The amount of student debt in this country is over $1.5 trillion. Someone loaned out that much money to people who agreed to pay it back. Nobody put a gun to anybody's head to take on that debt. The entities who are owed that $1.5 trillion have every right to expect to have it paid back to them.
So, my question with regards to this: How is it okay to simply tell people they don't have to repay the debts they willingly accepted? Will the entities which loaned that money receive satisfaction from the government? If so, where's that money coming from?
As for free college for all, it too sounds like a great idea. But someone's going to have to pay someone for it. Teachers and professors don't work for free, and if there's no money coming in from tuition, it stands to reason that the institution's loss of revenue is going to have adverse effects.

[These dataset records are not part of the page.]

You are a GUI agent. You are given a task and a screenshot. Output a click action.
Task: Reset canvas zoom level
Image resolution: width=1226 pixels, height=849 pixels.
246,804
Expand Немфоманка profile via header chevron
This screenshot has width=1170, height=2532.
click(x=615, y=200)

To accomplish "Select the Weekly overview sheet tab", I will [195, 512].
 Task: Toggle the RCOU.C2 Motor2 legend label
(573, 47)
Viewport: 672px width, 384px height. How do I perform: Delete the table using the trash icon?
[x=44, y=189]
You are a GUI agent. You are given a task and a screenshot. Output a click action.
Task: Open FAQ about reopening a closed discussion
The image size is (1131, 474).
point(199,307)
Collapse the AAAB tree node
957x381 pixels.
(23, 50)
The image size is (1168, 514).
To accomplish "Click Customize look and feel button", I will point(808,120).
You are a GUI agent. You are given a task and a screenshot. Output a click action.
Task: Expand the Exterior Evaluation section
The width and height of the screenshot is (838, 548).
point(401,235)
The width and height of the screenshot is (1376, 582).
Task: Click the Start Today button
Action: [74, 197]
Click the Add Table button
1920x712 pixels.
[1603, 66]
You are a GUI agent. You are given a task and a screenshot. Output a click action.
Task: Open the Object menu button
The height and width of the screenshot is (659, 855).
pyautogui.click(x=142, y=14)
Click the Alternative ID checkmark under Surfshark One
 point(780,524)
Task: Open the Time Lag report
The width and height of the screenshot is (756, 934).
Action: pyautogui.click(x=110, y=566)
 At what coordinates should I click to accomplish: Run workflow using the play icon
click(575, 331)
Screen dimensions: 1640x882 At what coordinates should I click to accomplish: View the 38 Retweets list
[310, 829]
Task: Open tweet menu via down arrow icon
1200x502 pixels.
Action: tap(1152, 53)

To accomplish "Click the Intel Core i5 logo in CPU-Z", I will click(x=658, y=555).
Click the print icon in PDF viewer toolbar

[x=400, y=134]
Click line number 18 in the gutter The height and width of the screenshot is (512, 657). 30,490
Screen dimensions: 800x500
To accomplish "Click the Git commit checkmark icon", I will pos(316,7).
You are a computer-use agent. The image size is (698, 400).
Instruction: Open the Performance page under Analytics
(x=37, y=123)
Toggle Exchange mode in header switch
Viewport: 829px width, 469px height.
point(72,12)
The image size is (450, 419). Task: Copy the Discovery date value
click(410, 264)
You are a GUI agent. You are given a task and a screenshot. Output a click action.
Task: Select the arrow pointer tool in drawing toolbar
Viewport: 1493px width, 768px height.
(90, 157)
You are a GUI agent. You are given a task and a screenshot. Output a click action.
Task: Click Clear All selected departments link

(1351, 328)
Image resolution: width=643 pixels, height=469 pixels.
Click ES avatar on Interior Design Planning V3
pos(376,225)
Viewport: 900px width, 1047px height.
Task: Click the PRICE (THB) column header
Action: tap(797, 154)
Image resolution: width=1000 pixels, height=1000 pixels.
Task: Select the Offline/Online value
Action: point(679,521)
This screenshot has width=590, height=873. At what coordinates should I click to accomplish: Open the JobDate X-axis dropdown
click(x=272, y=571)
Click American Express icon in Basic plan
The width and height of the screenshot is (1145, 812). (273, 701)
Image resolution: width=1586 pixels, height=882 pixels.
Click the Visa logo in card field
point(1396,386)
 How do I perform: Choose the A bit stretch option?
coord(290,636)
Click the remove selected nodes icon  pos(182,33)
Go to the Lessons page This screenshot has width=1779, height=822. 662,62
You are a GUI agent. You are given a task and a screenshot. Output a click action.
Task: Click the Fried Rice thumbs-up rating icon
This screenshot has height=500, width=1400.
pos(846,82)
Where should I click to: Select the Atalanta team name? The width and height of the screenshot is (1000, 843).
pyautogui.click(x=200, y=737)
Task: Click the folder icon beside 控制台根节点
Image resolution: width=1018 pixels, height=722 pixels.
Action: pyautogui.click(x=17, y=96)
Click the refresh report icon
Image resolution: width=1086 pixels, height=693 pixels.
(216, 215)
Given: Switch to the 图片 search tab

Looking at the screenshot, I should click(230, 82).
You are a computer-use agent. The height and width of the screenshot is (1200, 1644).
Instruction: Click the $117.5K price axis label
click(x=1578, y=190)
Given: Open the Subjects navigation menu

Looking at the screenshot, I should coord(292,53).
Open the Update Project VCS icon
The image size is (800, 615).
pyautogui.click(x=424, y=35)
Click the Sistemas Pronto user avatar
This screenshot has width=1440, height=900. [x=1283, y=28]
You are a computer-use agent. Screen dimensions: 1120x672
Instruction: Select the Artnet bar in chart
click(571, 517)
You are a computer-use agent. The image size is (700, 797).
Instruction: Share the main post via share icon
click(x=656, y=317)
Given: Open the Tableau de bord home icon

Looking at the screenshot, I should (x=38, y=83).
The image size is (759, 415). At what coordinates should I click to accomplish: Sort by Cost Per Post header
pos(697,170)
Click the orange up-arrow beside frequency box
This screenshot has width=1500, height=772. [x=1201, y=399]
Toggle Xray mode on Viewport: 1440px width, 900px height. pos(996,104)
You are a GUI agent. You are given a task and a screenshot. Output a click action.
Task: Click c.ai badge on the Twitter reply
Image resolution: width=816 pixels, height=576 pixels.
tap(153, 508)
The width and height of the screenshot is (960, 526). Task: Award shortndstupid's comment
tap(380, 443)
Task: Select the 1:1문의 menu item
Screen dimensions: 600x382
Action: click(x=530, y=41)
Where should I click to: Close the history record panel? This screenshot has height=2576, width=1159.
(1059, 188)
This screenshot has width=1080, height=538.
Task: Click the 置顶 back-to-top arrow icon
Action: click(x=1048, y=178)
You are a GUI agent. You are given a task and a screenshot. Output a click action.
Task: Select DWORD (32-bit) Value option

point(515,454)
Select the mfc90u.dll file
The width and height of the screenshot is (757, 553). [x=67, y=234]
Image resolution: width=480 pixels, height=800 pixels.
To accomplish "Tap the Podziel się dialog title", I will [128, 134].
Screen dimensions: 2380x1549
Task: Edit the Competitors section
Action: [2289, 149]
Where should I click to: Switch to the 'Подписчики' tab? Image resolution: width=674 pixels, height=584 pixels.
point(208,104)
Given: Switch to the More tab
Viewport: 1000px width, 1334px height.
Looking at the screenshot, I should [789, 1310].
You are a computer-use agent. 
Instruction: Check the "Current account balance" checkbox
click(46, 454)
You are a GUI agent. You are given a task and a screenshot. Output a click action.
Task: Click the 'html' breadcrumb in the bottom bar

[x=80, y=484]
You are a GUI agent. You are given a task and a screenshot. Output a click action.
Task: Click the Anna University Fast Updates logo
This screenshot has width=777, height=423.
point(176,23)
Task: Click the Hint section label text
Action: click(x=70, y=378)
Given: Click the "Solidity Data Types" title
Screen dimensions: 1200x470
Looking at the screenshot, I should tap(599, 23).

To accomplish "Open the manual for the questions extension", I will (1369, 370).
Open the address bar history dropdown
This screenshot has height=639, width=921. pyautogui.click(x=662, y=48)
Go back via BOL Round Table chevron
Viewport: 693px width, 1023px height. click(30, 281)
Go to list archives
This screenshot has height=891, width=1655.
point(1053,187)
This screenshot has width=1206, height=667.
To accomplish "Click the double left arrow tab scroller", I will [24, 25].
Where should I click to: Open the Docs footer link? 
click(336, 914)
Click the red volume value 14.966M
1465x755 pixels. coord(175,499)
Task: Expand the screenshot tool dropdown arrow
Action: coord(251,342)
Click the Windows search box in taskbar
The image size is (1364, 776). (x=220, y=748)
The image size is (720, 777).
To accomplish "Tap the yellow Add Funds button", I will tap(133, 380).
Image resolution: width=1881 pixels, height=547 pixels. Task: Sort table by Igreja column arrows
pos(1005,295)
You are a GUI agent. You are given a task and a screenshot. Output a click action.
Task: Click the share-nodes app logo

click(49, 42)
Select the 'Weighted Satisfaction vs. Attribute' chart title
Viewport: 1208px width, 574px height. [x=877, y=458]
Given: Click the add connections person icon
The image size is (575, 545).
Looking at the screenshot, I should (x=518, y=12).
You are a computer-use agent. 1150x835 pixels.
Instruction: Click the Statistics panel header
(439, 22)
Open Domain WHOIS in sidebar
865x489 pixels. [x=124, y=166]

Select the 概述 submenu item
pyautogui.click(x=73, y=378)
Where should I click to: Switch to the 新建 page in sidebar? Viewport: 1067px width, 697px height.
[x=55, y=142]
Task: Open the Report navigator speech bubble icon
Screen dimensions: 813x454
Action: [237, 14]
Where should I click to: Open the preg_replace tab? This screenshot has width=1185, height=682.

Also, then, is the question of who will get free tuition. What if I want to go back to school to get my horticulture degree (not sure if such a thing even exists, but work with me). I'm 57 years old, but I shouldn't be held at a disadvantage if I want to attend college. If some kid straight out of high school gets to go to college for nothing, shouldn't I be able to, as well?
And what of benefits under the G.I. Bill? Would Sanders do away with those? Most folks who use the G.I. Bill don't attend private universities. If a Veteran wants to go to college, will he lose his benefits because he can now go to school for free?
I very well may be over-simplifying all of this, but these are questions I can't say I've ever seen addressed...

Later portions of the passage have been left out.